Verma told News18 that mSeva offered a great app store option to Indians to discover and download good quality apps built by Indians for Indians. “Built by MeiTY (ministry of electronics and information technology) and C-DAC (Centre for Development of Advanced Computing), technological powerhouses in their own right that have built some of the largest and most mission-critical digital population-scale platforms, mSeva has the capacity if given the chance to be a great digital public app store good,” he said.
He added: “We are excited about the prospects of mSeva getting prominence and popularity among Indian users and OEMs (original equipment manufacturer), as more the choice, more the innovation and more the benefits.”
Rajneesh Jaswal, head of legal and policy at Koo – one of the first microblogging apps to be onboarded – said uploading and downloading was free of cost in the mSeva AppStore, and only verified as well as signed APK files could be uploaded while testing before publishing was mandatory.

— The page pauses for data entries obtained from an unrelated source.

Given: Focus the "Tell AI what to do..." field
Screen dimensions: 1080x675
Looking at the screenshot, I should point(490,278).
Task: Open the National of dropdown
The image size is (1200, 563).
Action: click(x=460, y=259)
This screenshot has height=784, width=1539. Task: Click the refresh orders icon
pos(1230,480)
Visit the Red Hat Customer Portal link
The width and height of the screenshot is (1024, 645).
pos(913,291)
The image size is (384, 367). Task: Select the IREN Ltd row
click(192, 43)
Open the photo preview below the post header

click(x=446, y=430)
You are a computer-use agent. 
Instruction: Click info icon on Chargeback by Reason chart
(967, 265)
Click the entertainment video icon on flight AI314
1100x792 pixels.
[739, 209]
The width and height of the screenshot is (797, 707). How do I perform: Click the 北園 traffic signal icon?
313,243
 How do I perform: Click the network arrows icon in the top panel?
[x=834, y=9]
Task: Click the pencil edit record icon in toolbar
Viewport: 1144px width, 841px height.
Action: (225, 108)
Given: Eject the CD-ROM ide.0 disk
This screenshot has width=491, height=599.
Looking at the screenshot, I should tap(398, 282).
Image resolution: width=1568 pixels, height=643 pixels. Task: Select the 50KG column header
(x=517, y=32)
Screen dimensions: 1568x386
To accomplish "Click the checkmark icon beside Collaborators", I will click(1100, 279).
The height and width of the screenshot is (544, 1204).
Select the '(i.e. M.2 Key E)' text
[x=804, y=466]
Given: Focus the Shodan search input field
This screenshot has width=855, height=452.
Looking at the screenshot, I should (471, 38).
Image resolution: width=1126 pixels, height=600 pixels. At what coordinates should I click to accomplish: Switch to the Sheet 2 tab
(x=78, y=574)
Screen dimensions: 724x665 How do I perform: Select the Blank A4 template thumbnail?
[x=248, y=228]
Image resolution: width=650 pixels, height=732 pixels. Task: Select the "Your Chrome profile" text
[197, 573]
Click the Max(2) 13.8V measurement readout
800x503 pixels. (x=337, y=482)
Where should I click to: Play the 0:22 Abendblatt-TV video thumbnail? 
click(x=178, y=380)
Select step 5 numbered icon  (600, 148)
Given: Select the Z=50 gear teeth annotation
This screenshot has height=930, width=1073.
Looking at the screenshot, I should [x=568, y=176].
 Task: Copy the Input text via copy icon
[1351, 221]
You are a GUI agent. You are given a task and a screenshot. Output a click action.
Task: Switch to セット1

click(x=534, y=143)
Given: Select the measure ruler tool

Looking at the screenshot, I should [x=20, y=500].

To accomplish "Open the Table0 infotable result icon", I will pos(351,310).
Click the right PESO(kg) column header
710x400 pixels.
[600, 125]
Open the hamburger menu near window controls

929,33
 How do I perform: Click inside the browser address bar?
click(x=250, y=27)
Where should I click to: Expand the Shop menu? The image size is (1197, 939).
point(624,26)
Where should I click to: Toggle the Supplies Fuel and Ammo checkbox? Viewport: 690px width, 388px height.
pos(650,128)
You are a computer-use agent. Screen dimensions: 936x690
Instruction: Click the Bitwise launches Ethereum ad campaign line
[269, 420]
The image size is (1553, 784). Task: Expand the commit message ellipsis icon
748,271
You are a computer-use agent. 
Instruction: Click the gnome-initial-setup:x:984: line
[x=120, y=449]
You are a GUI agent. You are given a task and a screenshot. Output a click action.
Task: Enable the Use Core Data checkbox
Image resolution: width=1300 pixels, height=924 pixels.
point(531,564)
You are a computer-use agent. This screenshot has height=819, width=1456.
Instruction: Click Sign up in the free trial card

“The main motive of mSeva is inclusive public service as the platform does not charge any fee or take a cut from earnings. This is a distinct approach from large platforms, where profit motive and platform policies take precedence. Such an inclusive approach removes barriers and encourages all developers and users to engage in an efficient manner,” he said.
He added: “Developers with fewer resources now have an even playing field without being burdened with costs and paywalls.”